À mon conseiller d'orientation du lycée : Vous savez le métier que j'envisageais de faire, le seul qui me bottait vraiment ? Vous m'aviez dit qu'il n'existait plus, qu'on avait la technique pour remplacer les hommes à ces postes de nos jours. Je viens de décrocher un CDI. On va me payer pour faire ce que des logiciels savent faire. Et je ne suis pas un putain de robot. Comme quoi, l'informatique n'est pas encore si perfectionné. Même sept ans après notre petite discussion.
À lui : Je t'en veux de ne pas m'aimer. De ne plus jamais vouloir aimer quiconque. Je ne te l'avouerai jamais par fierté, mais tu n'es qu'un con de ne pas m'aimer, et en même temps tu as la décence de ne pas le faire car tu sais bien que c'est un traquenard d'être amoureux de moi. Un jour, quand les blessures que tu as ouvertes avec ton ex seront fermées, tu aimeras à nouveau. Mais ce ne sera plus moi.

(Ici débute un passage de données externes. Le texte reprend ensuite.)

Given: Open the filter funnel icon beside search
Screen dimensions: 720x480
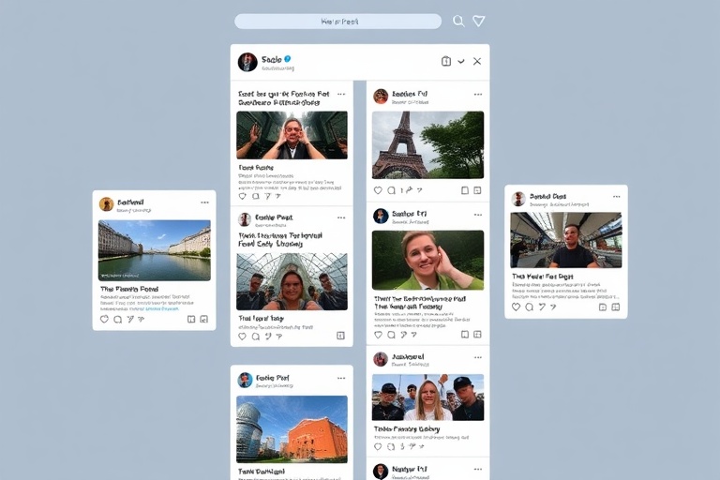Looking at the screenshot, I should [x=479, y=21].
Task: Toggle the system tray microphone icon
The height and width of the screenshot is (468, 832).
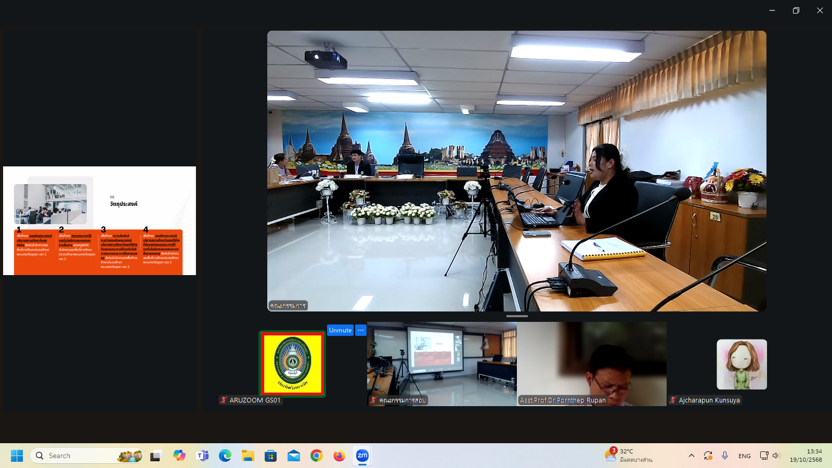Action: [x=725, y=456]
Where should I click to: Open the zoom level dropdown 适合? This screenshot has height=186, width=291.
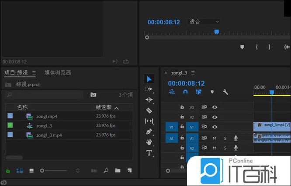pos(204,22)

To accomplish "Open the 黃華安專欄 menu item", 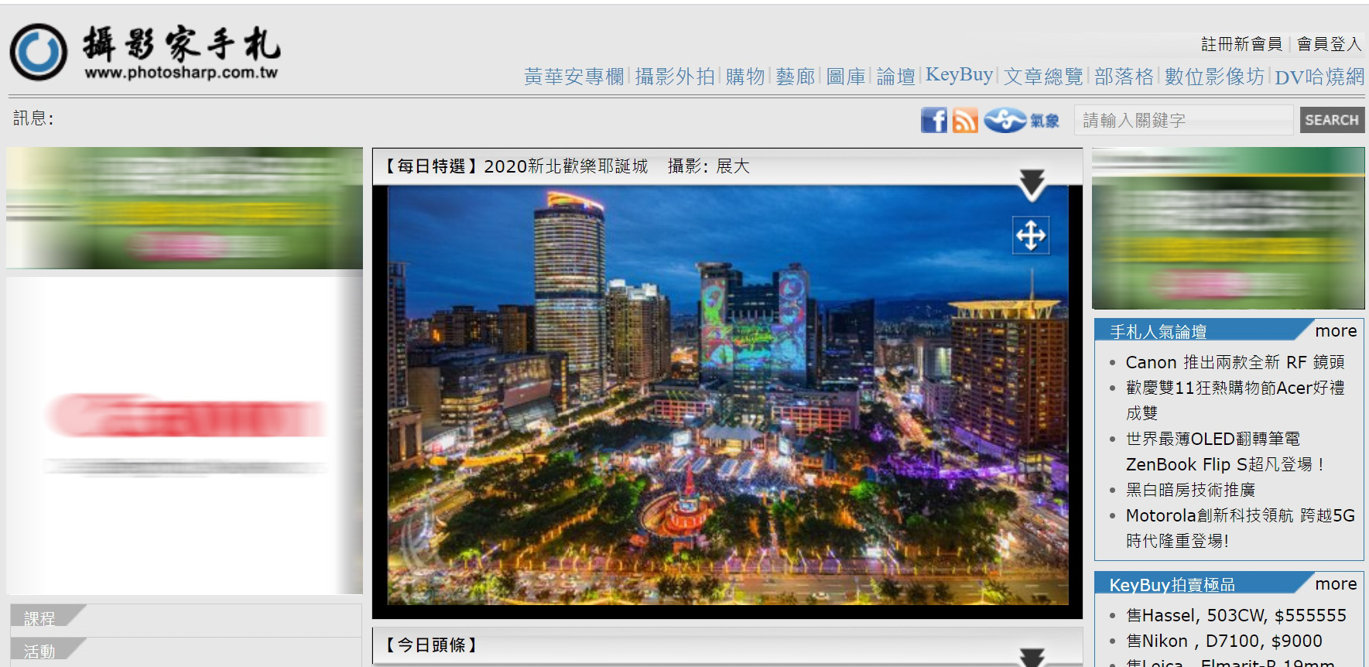I will click(573, 77).
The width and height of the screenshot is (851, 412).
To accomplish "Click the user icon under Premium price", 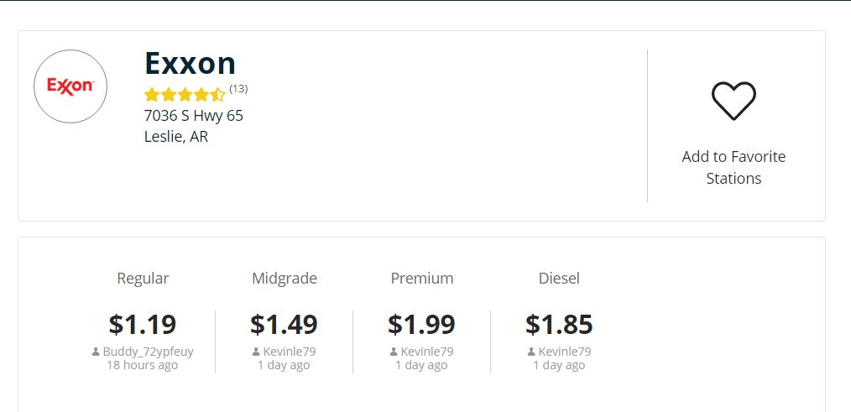I will (x=394, y=352).
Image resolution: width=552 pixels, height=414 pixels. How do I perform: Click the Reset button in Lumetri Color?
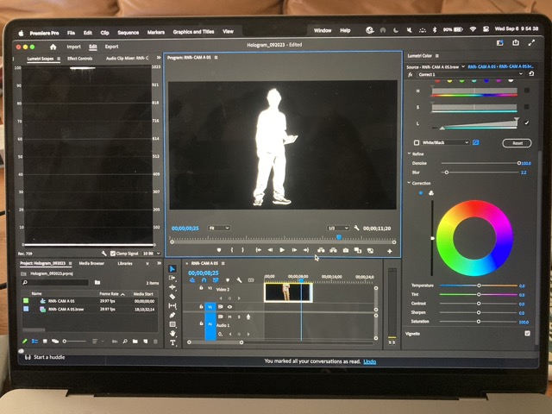coord(517,143)
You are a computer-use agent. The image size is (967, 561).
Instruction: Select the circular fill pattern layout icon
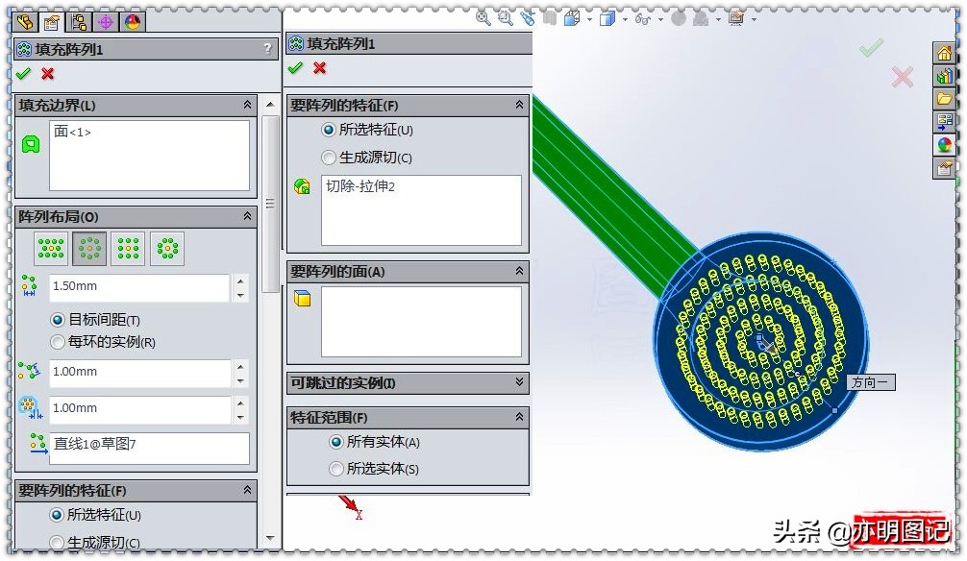pyautogui.click(x=89, y=248)
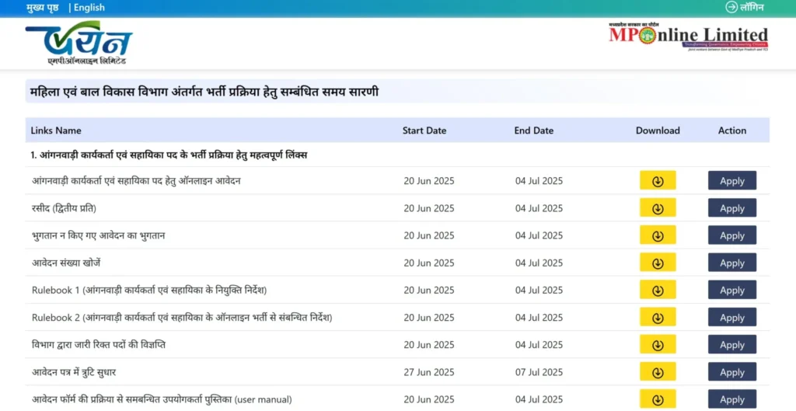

Je crève de jalousie par avance. Car je mérite que toi spécialement, tu m'aimes. J'ai l'impression de prendre soin de toi, d'être douce, aimable, aimante, malgré mon piteux état. Et sans me forcer. Mais en retour, je n'ai qu'une sincère affection et de l'attention. Je veux tout ou rien, je hais les entre-deux, et je te mens en affirmant que la situation actuelle me convient.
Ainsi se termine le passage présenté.